Il faut savoir que sortir dans la rue est un crime en Palestine. Ils se font tuer chaque fois qu'ils mettent la tête dehors. Le couvre feu est destiné à cela. A criminaliser les Palestiniens, à tuer les enfants qui échappent à la surveillance de leur mère. C'est moins vilain que le crématoire et c'est efficace. Car cela ne fait pas de vague en occident et peut se perpétuer à l'infini.

Ici j'entends déjà les ennemis des Palestiniens, dire que je délire. C'est hélas la stricte vérité, même si tout cela est tellement horripilant que ça peut paraître irréel. Le fait est que l'on traite les Palestiniens comme des chiens et grâce à Dieu, il y a encore quelques Brian dans ce monde inhumain qui sont capables de se soulever pour dire non à l'ignominie, pour crier à la tête des Israéliens,  ¨êtes vous encore des hommes¨. ­ 

Les camarades de Brian qui l'ont vu tomber sous les balles sont catégoriques. Le chauffeur de l'APC qui a tiré sur lui le voyait parfaitement, d'autant qu'il portait une veste fluorescente. La rue était calme. Il n'y avait pas de Palestiniens, ni de combats comme les militaires israéliens l'ont affirmé. C'est toujours comme cela qu'ils justifient toutes les attaques quotidiennes dans les villes et les villages qui laissent des morts et des blessés sur le pavé et puis ils s'en vont impunis. Purs mensonges. 

Il n'y avait donc aucune raison de tirer sur les internationaux hier à Jenine, pas plus que sur Rachel qui elle, en est morte, sinon celle d'effrayer cette présence extérieure, très gênante. Un cauchemar pour l'armée qui veut opérer en toute tranquillité. Ils veulent nous chasser. C'est clair. Ils veulent faire leur Job, comme ils disent, sans être vus. Depuis plusieurs semaines, ils se font très menaçants. Ils ont l'ordre de nous tuer, au besoin. 

Partir, il n'en est pas question. Si nous partons, les Palestiniens sont encore plus seuls et exposés face à la brutalité croissante. Déjà, nous ne sommes qu'une poignée, en attendant Pâques, d'autres arrivants. L'armée israélienne a tué plus de 100 Palestiniens durant le mois de mars et en a blessé plus de 700. Parmi ces blessés et tués, un tiers d'entre eux étaient des enfants. C'était des civils, des gens qui ne menaçaient personne. Sauf quelques cailloux lancés contre des soldats lourdement harnachés, protégés par des tanks. Les Palestiniens ne se battent quasiment plus. Ils se terrent.

Ils le voudraient qu'ils ne peuvent pas. Ils n'ont d'autre choix que de s'écraser face à une armée qui a des moyens colossaux. Ou au pire du désespoir, se faire sauter tous les deux ou trois mois avec leur corps. Les pauvres ! 
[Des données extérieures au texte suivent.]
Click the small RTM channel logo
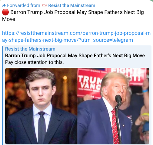Screen dimensions: 153x145 click(44, 5)
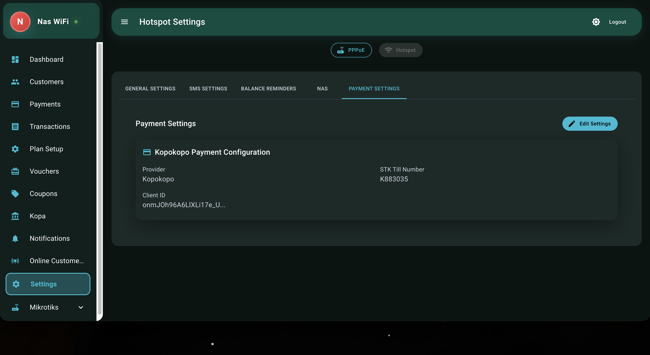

On ne le sait peut être pas assez dehors. Il n'y a ni journalistes, ni observateurs de l'ONU, dans les villes et les villages palestiniens où les internationaux vont s'établir pour une semaine ou plus. Déjà y aller n'est pas une mince affaire. Car il faut parfois passer à travers montagnes pour contourner les check-points et les zones sous couvre feu. Ce sont ces risques là qu'a pris Brian, en connaissance de cause. Il a fait ce que, ni l'ONU, ni tous ces humanitaires que l'on voit chez nous à la télévision, tels les Kouchner, qui se mêlent de politique et des affaires, n'ont jamais fait.
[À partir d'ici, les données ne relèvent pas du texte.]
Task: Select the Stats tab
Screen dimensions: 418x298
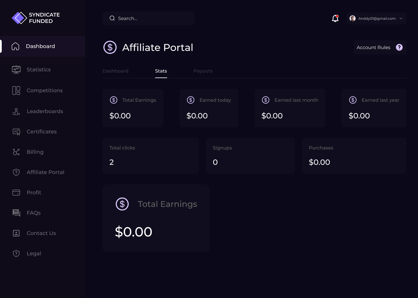Action: [x=161, y=71]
Brian a payé de sa poche son ticket d'avion et ses nuitées, il est venu, comme des milliers d'autres avant lui depuis deux ans, en volontaire, pour témoigner sa pleine solidarité à un  peuple qui n'a pas le droit d'exister normalement. Une manière de dire sa colère contre le monde qui laisse les Palestiniens face à la barbarie d'une armée qui ne connaît pas de limites dans la violence, une manière de dire non à la politique injuste de l'Amérique qui soutient Israël, un Etat raciste, il faut dire ce qui est. 

Brian a subi 8 heures d'opération la nuit passée. Il devra encore en subir une autre demain, peut être, ainsi que d'autres plus tard. Il ne parle pas, ne voit pas, ses yeux sont fermés, mais il entend ce que l'on dit. Brian est conscient, il souffre énormément, mais il peut écrire de sa main et communiquer. Il est plus fort que ceux qui le regardent, qu'il s'ingénie à faire sourire. Ses parents sont en route, le c'ur en peine. Ses camarades palestiniens et internationaux de l'ISM sont près de son chevet.